L’energia nucleare può risolvere parte dei problemi atavici dell’Africa? Il ruolo decisivo della Russia

In Africa c’è al momento soltanto una centrale nucleare (vicino a Città del Capo).

L’energia nucleare può risolvere parte dei problemi atavici del continente?

Il Burkina Faso e il Mali hanno siglato nelle scorse settimane due memorandum d’intesa con Rosatom, l’agenzia russa per l’energia atomica, che porteranno alla costruzione di centrali nucleari nei due Stati africani. Lo sviluppo del nucleare per scopi civili nei Paesi del continente, che ancora soffrono di una grave carenza di elettricità, è una delle carte giocate dal Cremlino per estendere la sua influenza sul continente.

Al momento, l’unica centrale nucleare africana è attiva in Sudafrica, vicino a Città del Capo, dove sorge l’impianto di Koeberg, entrato in funzione nel 1984. In Egitto, a El Dabaa, sta per nascere una centrale nucleare targata Rosatom, a cui anche l’Uganda ha chiesto di costruire un impianto. Il Ruanda, invece, ha recentemente firmato un accordo con l’azienda canadese-tedesca Dual Fluid, che costruirà un reattore nucleare di prova entro il 2026.

Nell’Africa subsahariana l’accesso all’elettricità è ancora scarso: più del 50 per cento della popolazione non ha un collegamento alla corrente. In tale quadro, il Burkina Faso è uno dei Paesi con la rete elettrica meno estesa del mondo, che raggiunge appena il 21 per cento della popolazione.
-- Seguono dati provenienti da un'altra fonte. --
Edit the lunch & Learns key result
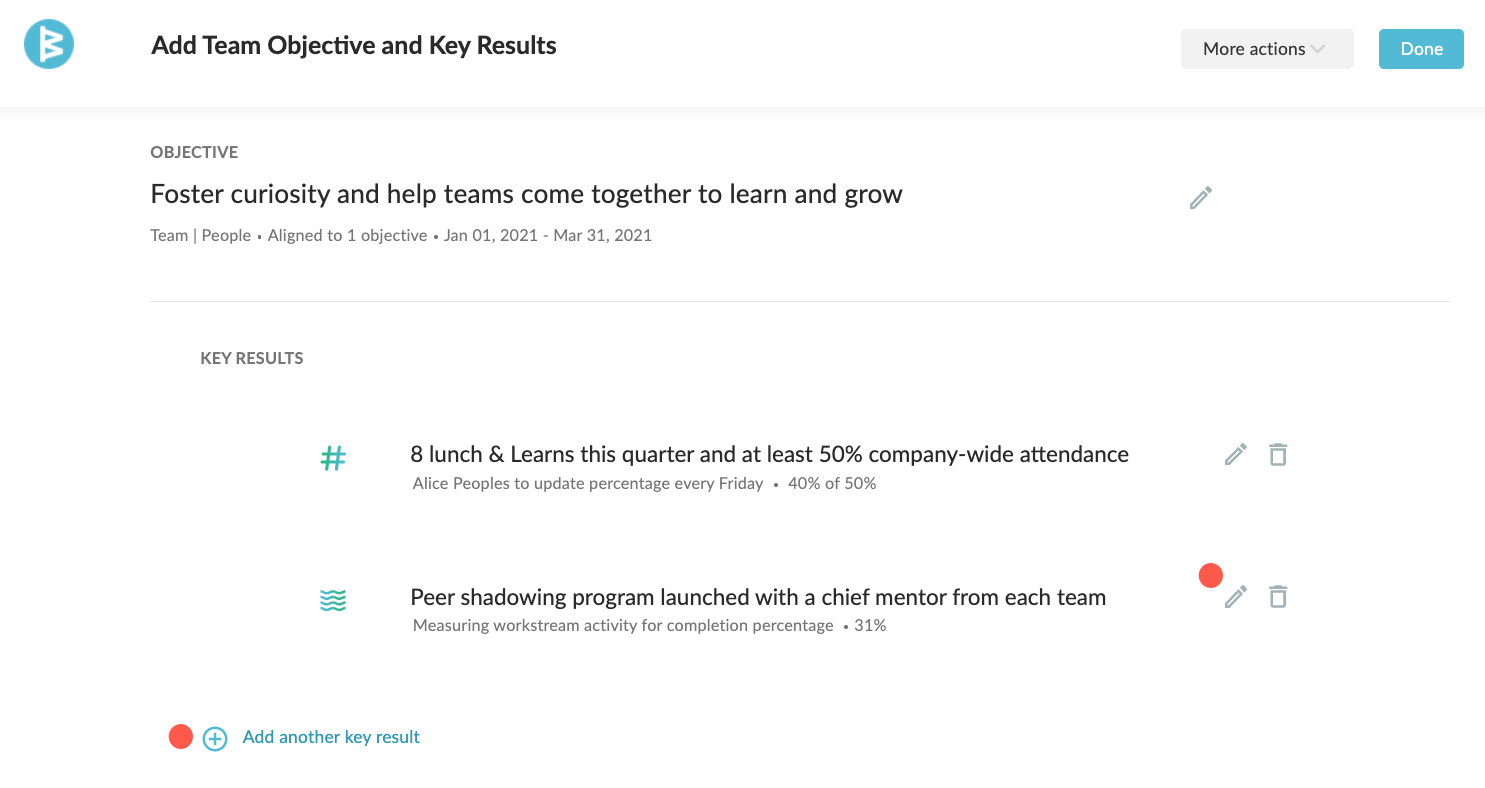This screenshot has width=1485, height=788. click(1236, 455)
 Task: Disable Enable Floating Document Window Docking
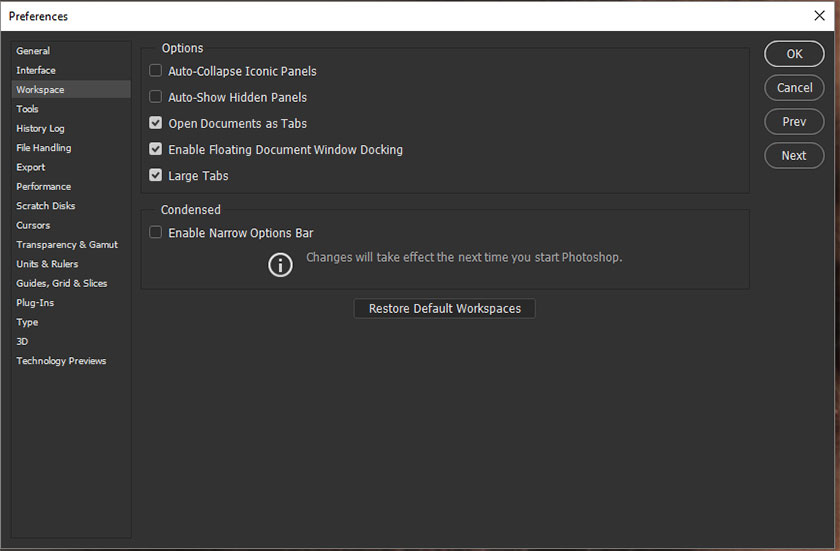click(x=155, y=149)
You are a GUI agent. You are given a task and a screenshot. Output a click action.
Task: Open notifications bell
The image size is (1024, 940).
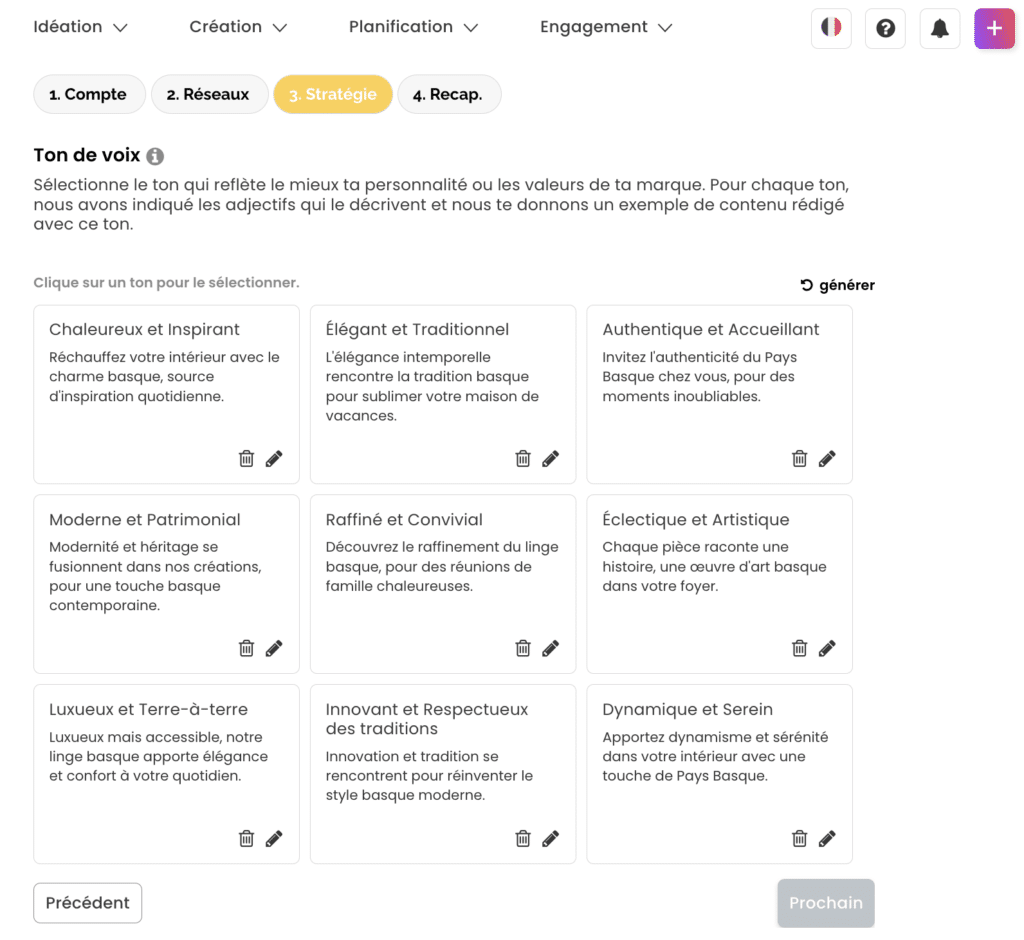(x=939, y=28)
L’attuale capo della giunta militare ha chiesto l’aiuto di Mosca per costruire una centrale nucleare: l’obiettivo è garantire, entro il 2030, la corrente elettrica al 95 per cento degli abitanti delle aree urbane, e al 50 per cento di quelli delle aree rurali. L’intesa con Rosatom rientra in questa strategia.

Il Mali, che si trova in una situazione simile a quella del Burkina Faso, ha firmato con l’azienda russa un’intesa che riguarda anche per la costruzione di centrali idroelettriche, ma l’obiettivo centrale della loro collaborazione sarà lo sviluppo del nucleare civile.